BEGIN

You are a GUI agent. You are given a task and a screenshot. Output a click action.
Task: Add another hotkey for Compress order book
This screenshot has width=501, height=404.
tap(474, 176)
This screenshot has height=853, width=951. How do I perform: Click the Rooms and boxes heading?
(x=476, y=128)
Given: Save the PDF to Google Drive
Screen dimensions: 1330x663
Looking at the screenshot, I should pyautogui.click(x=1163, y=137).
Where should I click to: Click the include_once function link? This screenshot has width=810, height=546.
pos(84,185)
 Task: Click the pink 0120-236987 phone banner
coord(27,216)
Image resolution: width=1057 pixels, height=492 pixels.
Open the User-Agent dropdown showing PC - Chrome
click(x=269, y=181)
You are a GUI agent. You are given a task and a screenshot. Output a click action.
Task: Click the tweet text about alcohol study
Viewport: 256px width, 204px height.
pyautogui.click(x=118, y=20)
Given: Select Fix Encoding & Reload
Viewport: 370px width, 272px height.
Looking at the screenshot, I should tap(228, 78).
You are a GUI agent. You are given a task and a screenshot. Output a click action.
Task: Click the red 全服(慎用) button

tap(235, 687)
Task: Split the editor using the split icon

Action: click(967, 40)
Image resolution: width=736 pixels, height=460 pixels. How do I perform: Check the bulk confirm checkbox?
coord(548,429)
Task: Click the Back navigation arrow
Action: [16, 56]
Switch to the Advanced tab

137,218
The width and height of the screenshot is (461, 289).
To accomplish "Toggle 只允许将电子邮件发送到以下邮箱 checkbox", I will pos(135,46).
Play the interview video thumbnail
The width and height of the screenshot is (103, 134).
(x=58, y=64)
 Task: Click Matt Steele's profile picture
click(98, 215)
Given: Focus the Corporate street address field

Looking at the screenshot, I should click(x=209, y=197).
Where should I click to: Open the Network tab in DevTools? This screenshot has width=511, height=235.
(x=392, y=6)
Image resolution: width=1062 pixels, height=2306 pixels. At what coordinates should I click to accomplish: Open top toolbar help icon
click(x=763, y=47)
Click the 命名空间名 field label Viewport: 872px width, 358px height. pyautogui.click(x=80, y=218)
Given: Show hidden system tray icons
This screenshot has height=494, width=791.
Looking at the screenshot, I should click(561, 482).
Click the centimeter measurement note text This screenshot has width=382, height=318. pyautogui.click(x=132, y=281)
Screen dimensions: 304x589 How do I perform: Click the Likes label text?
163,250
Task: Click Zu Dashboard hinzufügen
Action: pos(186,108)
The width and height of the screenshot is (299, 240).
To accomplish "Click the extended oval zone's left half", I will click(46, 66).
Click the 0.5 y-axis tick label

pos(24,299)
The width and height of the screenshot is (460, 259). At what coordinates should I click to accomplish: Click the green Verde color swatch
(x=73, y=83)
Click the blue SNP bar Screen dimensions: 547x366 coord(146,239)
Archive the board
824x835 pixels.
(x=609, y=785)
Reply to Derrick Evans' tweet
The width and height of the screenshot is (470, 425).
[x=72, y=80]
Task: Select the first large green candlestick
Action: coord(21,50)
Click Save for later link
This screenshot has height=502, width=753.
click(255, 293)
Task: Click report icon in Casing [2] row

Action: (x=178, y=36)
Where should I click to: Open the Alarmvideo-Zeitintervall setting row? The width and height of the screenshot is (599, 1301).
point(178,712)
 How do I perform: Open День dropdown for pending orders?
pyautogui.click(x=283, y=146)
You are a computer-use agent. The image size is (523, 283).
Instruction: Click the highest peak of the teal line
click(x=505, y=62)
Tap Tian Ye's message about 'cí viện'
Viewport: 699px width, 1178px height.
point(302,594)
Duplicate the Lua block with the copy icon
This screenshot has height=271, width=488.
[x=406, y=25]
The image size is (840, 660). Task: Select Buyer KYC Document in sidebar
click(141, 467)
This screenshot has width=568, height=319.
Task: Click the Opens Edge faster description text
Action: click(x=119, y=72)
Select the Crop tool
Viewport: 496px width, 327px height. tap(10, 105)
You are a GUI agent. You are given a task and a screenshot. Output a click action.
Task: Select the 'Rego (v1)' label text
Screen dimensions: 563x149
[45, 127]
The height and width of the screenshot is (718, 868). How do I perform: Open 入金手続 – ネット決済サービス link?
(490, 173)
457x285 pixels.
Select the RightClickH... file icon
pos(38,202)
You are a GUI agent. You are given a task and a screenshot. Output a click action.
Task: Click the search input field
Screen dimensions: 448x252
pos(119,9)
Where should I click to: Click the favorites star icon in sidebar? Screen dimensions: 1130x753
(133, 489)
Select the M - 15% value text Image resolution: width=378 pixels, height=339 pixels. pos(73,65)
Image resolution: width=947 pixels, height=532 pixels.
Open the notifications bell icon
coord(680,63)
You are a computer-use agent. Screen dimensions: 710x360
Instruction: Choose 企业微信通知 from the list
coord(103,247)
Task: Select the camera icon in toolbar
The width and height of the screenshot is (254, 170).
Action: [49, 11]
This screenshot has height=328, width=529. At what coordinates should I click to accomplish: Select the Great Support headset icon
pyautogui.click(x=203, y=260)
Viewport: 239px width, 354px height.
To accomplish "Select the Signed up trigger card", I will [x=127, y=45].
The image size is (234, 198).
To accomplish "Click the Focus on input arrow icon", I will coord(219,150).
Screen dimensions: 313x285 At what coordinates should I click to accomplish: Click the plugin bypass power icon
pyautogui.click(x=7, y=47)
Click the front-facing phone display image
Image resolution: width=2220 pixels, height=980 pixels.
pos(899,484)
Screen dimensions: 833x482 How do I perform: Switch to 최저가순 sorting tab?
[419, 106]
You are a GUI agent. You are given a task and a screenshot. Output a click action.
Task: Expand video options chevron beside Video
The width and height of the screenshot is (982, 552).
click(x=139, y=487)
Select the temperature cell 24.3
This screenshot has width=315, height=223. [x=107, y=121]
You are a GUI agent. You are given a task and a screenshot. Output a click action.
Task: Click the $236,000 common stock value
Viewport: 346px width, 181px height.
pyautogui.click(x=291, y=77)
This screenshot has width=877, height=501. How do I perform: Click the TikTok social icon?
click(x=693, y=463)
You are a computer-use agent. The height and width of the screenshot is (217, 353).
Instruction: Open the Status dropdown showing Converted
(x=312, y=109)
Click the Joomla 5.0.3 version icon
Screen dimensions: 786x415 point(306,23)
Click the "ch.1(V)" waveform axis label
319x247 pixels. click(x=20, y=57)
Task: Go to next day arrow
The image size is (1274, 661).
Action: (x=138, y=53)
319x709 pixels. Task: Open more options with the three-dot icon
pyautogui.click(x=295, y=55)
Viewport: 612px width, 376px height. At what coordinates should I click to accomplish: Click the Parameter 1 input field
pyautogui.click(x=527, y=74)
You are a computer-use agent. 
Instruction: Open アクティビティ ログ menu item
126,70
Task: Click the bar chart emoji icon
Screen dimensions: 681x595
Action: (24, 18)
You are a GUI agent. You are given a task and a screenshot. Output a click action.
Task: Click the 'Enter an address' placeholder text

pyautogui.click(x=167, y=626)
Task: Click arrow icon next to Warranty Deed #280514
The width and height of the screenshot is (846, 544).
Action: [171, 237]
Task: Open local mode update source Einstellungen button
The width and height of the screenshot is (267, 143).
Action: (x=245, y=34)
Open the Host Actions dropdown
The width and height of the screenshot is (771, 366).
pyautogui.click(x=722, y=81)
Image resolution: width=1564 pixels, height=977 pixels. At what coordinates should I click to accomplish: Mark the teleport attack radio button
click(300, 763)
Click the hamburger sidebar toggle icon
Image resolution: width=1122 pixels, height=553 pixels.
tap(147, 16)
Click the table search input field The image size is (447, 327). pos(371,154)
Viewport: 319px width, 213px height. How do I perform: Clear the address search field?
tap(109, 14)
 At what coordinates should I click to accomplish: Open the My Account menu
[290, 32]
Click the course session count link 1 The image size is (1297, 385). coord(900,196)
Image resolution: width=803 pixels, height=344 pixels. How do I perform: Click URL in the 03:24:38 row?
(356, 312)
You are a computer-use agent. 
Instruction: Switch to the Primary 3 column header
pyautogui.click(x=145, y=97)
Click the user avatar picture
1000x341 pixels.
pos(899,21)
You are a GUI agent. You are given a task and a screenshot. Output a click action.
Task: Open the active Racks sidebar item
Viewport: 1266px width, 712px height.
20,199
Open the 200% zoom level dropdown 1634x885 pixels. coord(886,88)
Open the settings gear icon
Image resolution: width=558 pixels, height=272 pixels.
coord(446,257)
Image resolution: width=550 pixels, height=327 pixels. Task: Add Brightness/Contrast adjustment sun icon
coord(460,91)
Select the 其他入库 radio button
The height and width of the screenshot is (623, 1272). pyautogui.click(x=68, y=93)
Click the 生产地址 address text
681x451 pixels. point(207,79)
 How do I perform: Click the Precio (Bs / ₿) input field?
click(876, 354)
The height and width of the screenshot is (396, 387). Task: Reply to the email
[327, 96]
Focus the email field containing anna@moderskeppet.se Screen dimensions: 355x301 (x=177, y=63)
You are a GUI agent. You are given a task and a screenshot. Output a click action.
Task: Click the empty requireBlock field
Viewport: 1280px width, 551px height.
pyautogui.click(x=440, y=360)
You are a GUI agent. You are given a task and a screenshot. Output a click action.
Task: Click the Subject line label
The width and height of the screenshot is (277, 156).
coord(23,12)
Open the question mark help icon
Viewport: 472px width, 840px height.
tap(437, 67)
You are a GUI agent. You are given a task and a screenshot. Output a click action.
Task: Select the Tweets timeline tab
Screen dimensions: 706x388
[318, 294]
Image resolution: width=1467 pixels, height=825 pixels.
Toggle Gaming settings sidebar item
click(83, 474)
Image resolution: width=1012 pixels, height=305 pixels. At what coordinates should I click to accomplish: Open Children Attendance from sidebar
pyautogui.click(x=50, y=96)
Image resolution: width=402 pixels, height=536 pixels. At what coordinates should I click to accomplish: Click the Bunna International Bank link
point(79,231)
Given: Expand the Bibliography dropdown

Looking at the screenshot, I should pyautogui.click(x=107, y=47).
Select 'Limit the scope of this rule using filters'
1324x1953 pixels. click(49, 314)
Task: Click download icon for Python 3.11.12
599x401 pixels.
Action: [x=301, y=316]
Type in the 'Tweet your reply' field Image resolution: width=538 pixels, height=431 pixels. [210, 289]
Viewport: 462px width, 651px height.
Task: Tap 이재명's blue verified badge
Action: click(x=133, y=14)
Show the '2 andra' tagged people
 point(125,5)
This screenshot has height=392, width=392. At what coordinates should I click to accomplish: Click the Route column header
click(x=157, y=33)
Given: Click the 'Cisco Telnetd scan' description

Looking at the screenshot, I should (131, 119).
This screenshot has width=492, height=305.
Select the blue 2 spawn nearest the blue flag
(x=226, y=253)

END

__TASK REQUIREMENTS__. Through the line that holds "Given: Save the PDF to Google Drive", repeat the material above exactly, starting at its first line.

__RESULT OF THE EXERCISE__.
You are a GUI agent. You are given a task and a screenshot. Output a click action.
Task: Add another hotkey for Compress order book
This screenshot has width=501, height=404.
tap(474, 176)
This screenshot has height=853, width=951. How do I perform: Click the Rooms and boxes heading?
(x=476, y=128)
Given: Save the PDF to Google Drive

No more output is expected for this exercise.